Ask any prostate cancer survivor and he’ll tell you there’s no price he wouldn’t pay to be cancer-free. Let’s start with the surest way to cure prostate cancer when the disease hasn’t spread: Removal of the walnut-size gland and surrounding tissue in a procedure called a radical prostatectomy.
The price many often pay, at least initially, is dealing with the surgery’s side effects, including erectile dysfunction and uncontrollable dripping or leaking of urine.
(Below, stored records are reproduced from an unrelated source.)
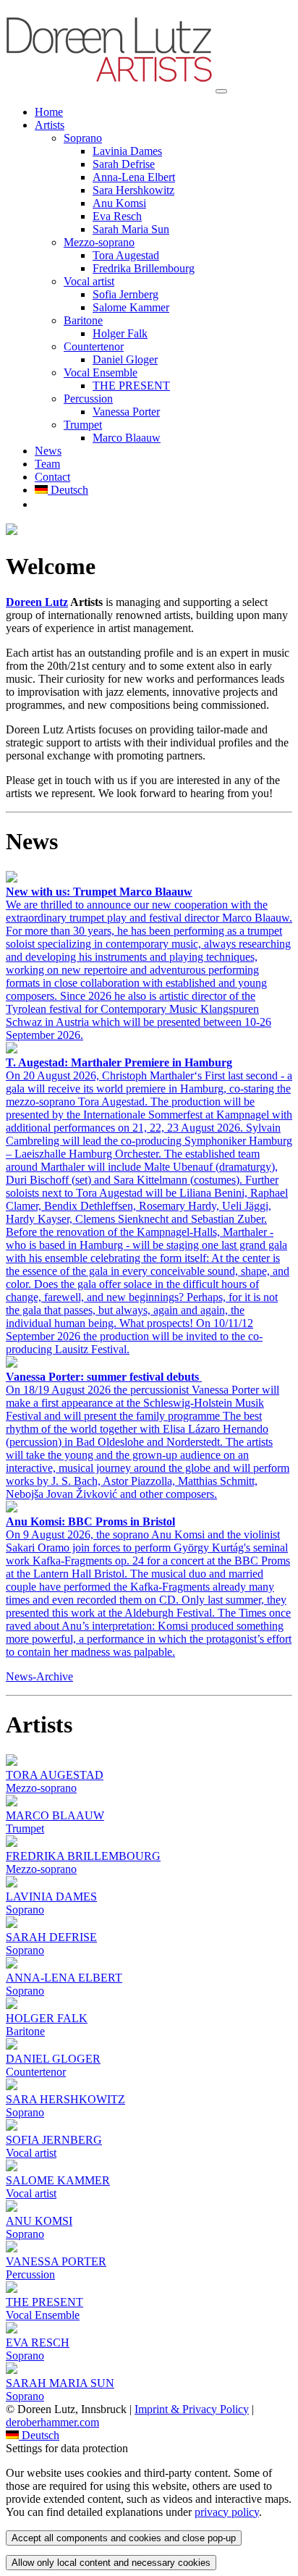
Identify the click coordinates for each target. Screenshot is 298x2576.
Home (49, 112)
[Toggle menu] (221, 91)
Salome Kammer (131, 307)
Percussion (88, 398)
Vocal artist (89, 281)
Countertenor (94, 346)
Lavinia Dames (127, 151)
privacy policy (227, 2512)
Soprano (83, 138)
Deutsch (68, 490)
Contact (52, 477)
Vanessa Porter (126, 411)
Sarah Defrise (124, 164)
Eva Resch (117, 216)
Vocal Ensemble (100, 372)
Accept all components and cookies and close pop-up (124, 2538)
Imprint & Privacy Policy (192, 2409)
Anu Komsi (119, 203)
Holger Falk (120, 333)
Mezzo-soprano (99, 242)
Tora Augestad (126, 255)
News (48, 451)
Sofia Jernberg (125, 294)
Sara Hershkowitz (133, 190)
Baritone (83, 320)
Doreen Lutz (37, 602)
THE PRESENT (131, 385)
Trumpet (83, 424)
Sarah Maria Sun (131, 229)
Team (47, 464)
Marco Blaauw (127, 438)
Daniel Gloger (125, 359)
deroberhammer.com (52, 2422)
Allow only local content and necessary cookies (111, 2562)
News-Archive (39, 1676)
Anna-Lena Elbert (134, 177)
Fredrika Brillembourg (144, 268)
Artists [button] (49, 125)
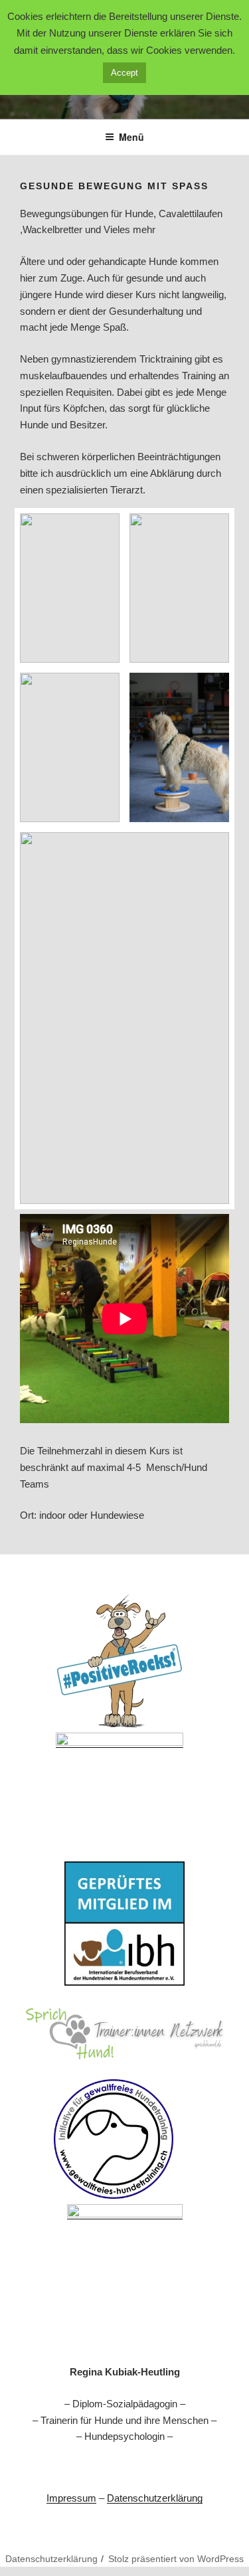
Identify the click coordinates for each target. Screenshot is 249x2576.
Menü (131, 136)
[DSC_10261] (70, 588)
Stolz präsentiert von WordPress (176, 2558)
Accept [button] (124, 73)
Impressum (71, 2498)
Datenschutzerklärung (155, 2498)
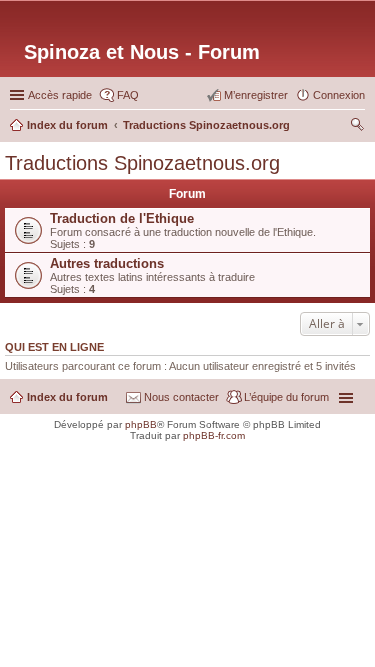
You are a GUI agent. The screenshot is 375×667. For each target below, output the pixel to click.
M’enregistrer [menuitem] (256, 95)
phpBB (141, 424)
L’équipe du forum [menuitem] (286, 397)
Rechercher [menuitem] (357, 127)
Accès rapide (60, 95)
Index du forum (67, 397)
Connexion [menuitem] (339, 95)
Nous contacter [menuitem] (181, 397)
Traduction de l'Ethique (122, 218)
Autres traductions (107, 263)
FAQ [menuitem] (128, 95)
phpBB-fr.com (214, 435)
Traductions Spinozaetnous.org (142, 163)
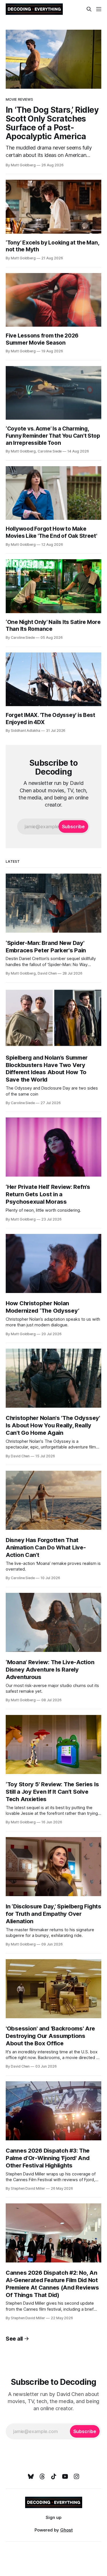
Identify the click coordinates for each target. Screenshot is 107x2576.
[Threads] (42, 2476)
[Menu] (98, 9)
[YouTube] (65, 2476)
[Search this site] (89, 9)
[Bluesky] (31, 2476)
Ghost (66, 2530)
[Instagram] (76, 2476)
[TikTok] (53, 2476)
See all (14, 2338)
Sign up (53, 2517)
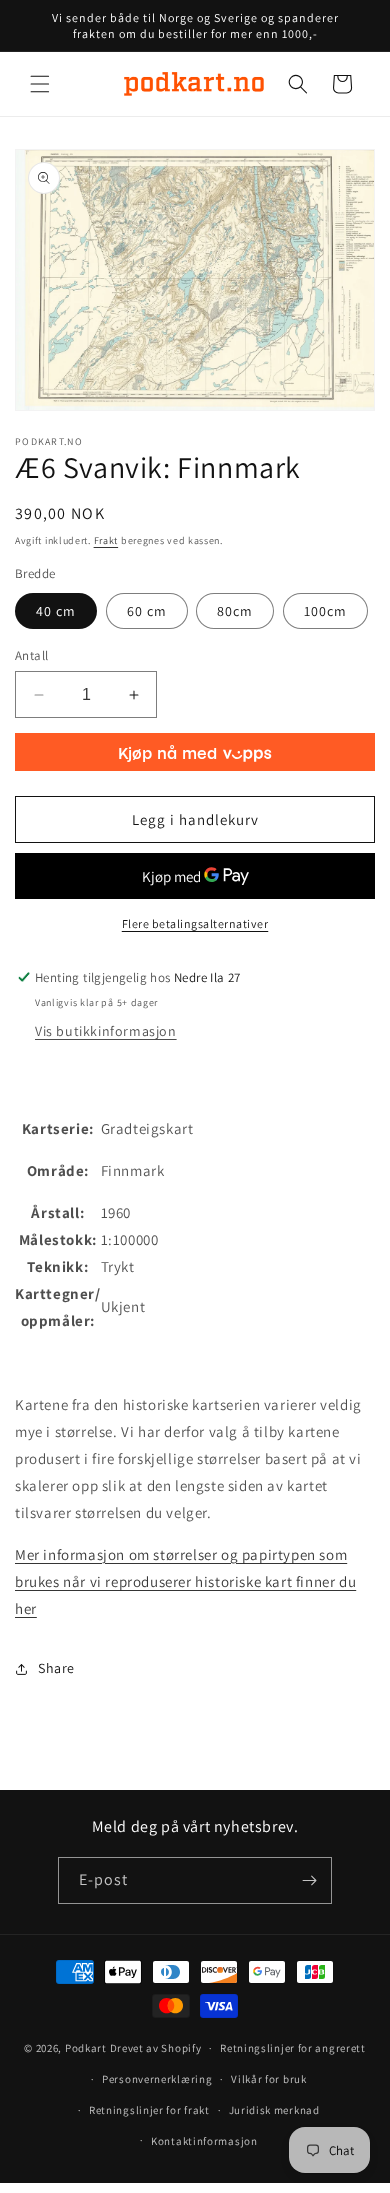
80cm (235, 611)
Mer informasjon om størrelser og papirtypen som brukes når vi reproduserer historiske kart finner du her (185, 1581)
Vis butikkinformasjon (106, 1031)
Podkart (86, 2048)
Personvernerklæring (157, 2079)
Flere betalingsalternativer (195, 923)
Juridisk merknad (274, 2110)
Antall (31, 655)
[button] (40, 84)
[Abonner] (309, 1880)
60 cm (147, 611)
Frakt (106, 540)
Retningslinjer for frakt (149, 2110)
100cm (325, 611)
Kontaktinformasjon (204, 2141)
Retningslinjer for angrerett (293, 2048)
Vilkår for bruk (269, 2079)
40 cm (56, 611)
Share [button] (56, 1668)
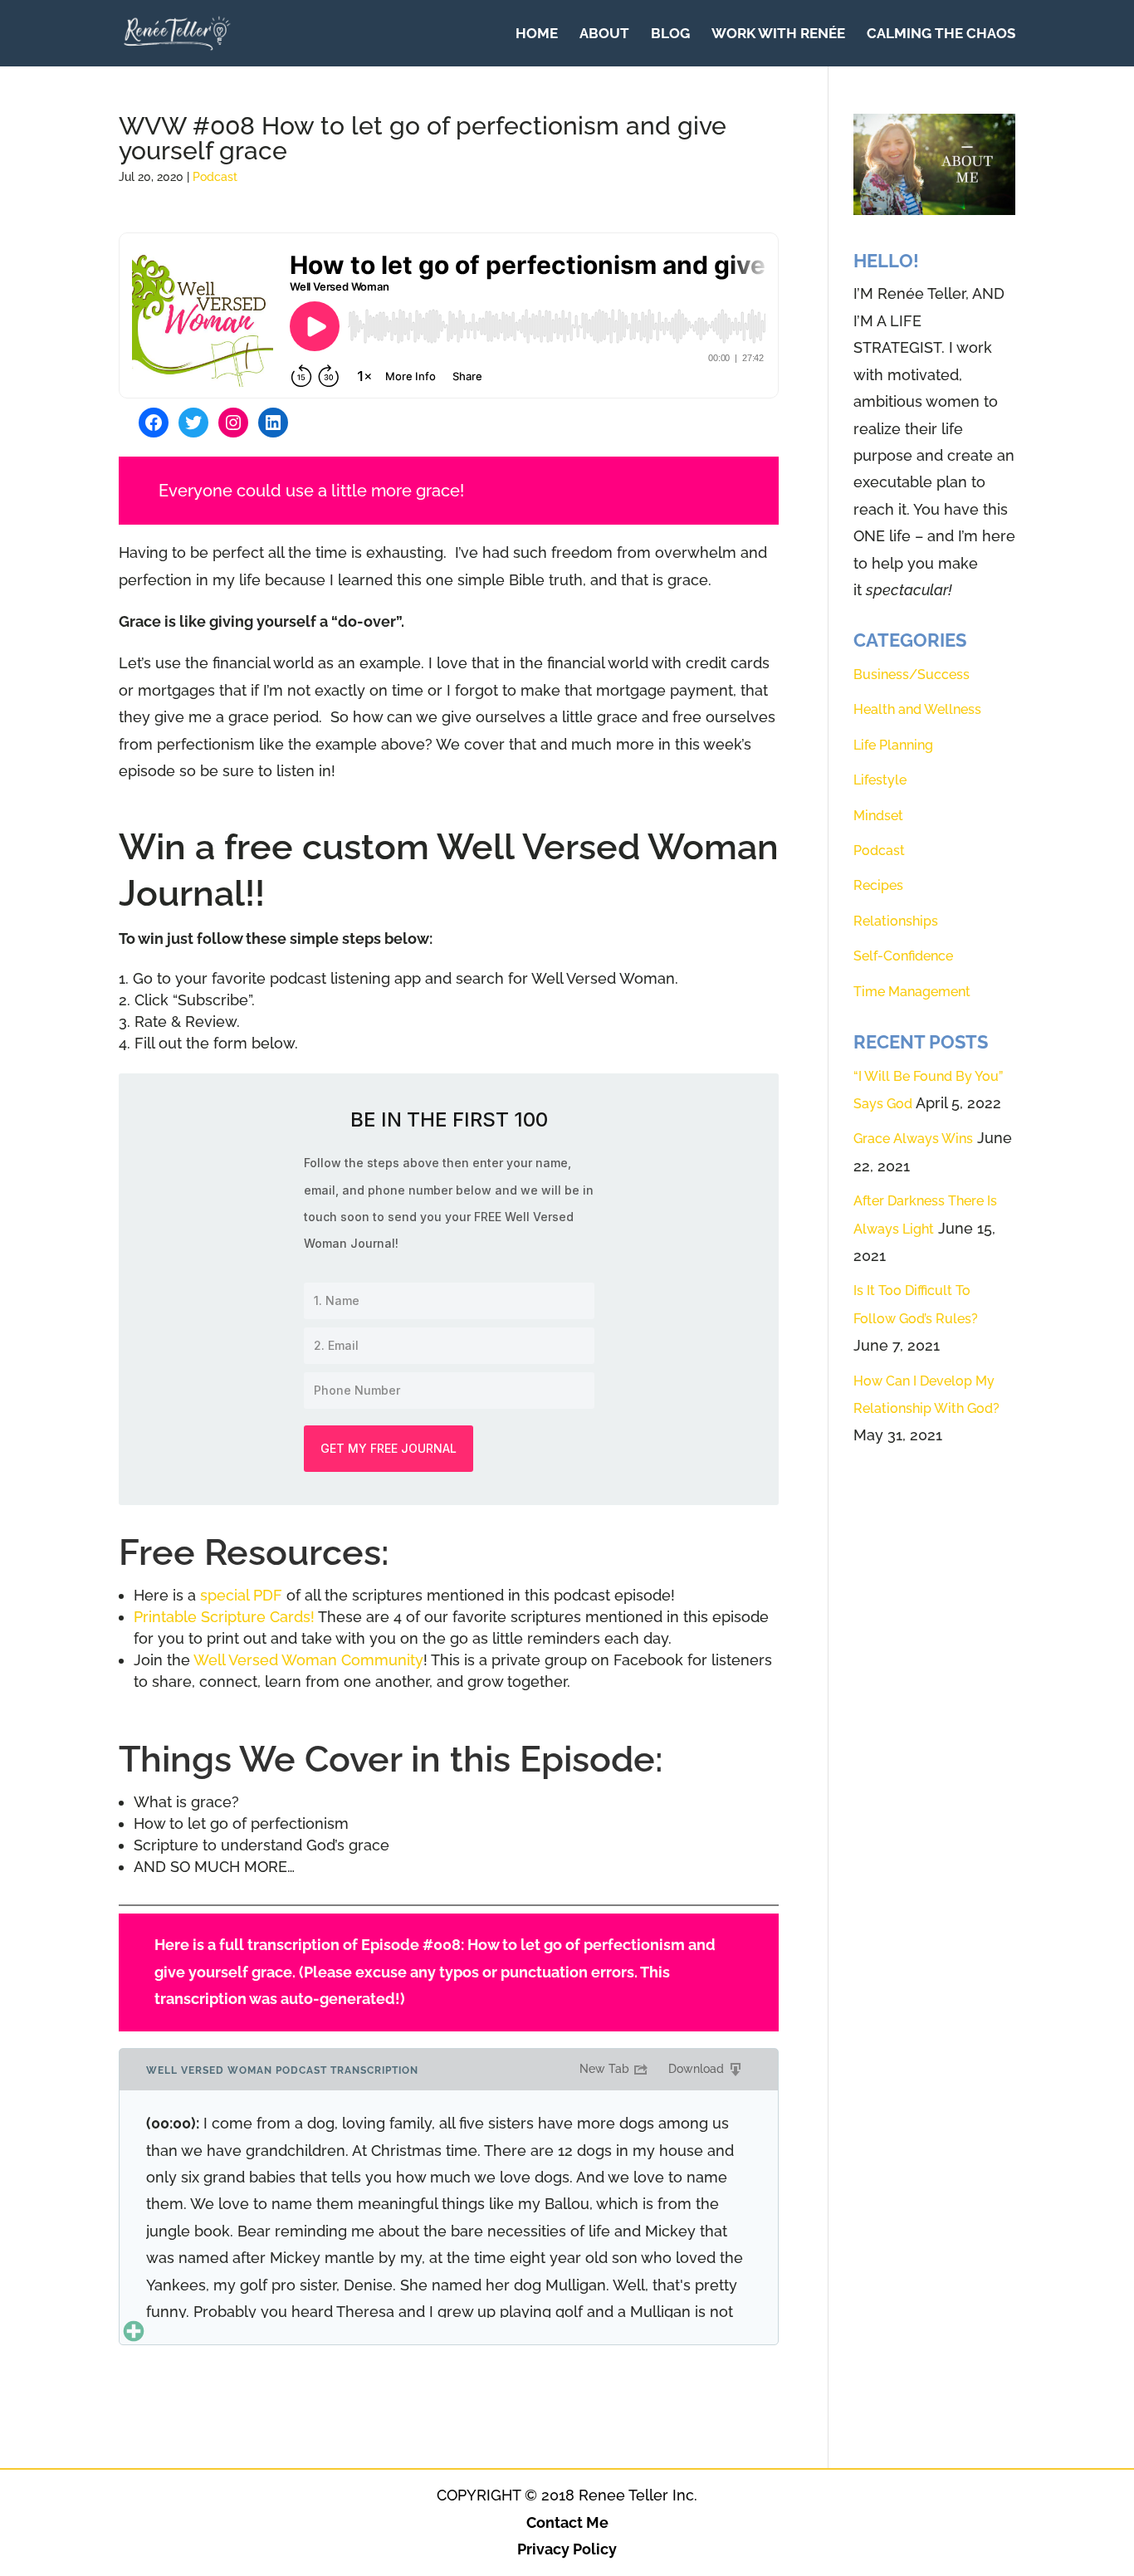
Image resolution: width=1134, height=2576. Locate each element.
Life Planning (893, 745)
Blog (670, 34)
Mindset (878, 816)
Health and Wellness (917, 709)
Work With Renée (778, 34)
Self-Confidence (903, 956)
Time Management (911, 992)
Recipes (878, 885)
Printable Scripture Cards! (224, 1616)
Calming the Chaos (941, 34)
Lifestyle (880, 780)
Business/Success (911, 674)
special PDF (241, 1595)
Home (537, 34)
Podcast (215, 176)
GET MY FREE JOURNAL (388, 1448)
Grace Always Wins (913, 1138)
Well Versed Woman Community (308, 1660)
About (604, 34)
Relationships (895, 921)
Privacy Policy (567, 2549)
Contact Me (567, 2522)
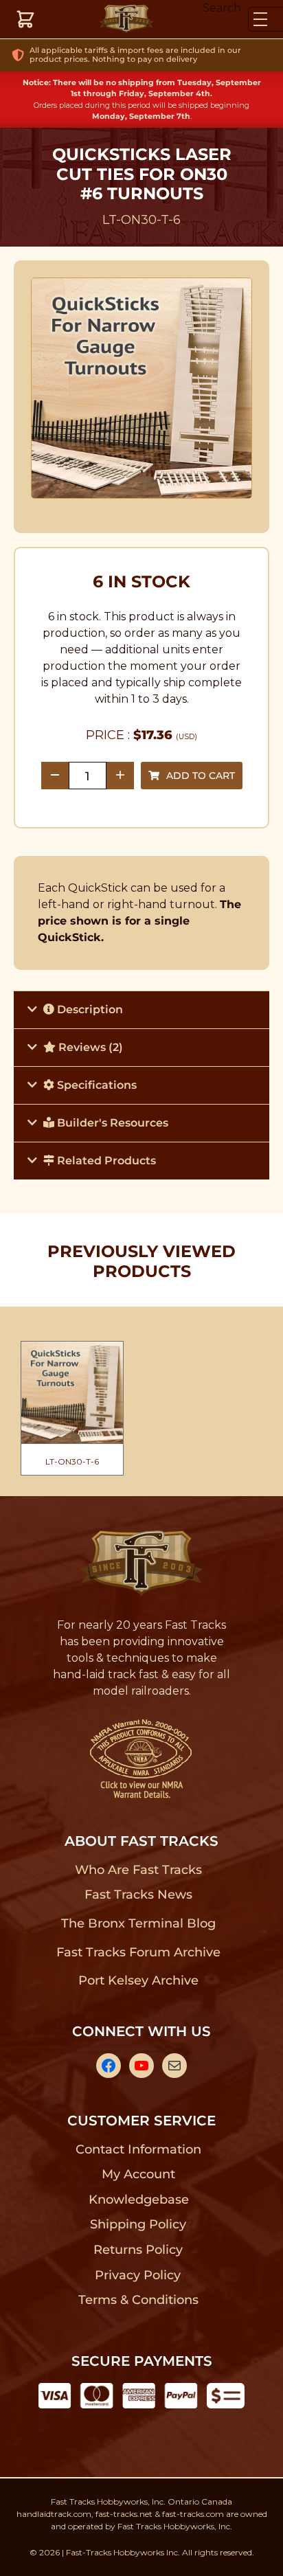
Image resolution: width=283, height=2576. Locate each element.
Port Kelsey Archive (138, 1980)
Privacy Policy (138, 2275)
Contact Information (138, 2149)
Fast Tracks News (138, 1894)
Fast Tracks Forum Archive (138, 1952)
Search (222, 7)
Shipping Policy (138, 2224)
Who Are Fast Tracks (138, 1869)
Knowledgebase (138, 2199)
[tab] (141, 1009)
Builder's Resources (111, 1122)
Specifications (95, 1085)
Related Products (105, 1160)
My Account (138, 2174)
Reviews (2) (89, 1047)
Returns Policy (138, 2249)
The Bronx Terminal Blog (138, 1923)
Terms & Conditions (138, 2299)
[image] (141, 388)
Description (88, 1009)
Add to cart (200, 775)
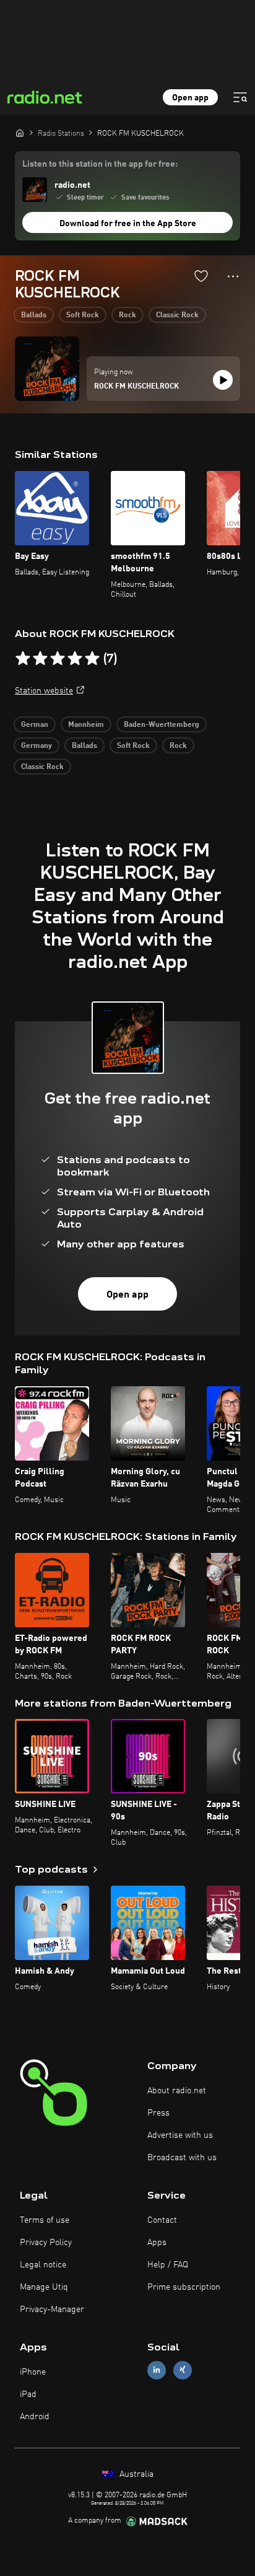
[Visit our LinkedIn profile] (157, 2369)
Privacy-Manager (52, 2309)
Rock (127, 315)
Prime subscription (183, 2287)
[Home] (20, 133)
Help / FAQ (167, 2265)
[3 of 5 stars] (57, 658)
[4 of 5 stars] (75, 658)
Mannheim (86, 725)
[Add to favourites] (201, 276)
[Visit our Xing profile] (183, 2369)
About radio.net (176, 2090)
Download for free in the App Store (127, 223)
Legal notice (43, 2265)
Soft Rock (82, 315)
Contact (162, 2220)
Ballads (33, 315)
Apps (156, 2242)
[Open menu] (240, 97)
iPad (28, 2394)
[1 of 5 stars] (23, 658)
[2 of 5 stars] (40, 658)
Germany (36, 746)
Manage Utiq (44, 2287)
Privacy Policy (46, 2242)
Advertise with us (180, 2135)
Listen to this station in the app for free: (100, 164)
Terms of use (44, 2220)
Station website (44, 691)
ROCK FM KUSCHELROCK (136, 386)
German (34, 725)
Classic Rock (177, 315)
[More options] (233, 276)
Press (158, 2113)
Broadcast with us (182, 2157)
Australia (135, 2474)
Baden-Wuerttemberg (161, 725)
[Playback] (223, 380)
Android (35, 2416)
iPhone (33, 2372)
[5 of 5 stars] (92, 658)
Here’s how a wife or partner can help a man after prostate surgery:
Erectile Dysfunction
Eighteen months after a radical prostatectomy, close to 60 percent of men said they couldn’t get an erection, according to a study published by the Journal of the American Medical Association. After two years, the percentage dropped to 41.9 percent.
Things do get better, but it takes time.
“Having realistic expectations about sexual functioning after surgery is critical,” says Dr. Ila Sabino, a Tallwood Men’s Health clinical health psychologist.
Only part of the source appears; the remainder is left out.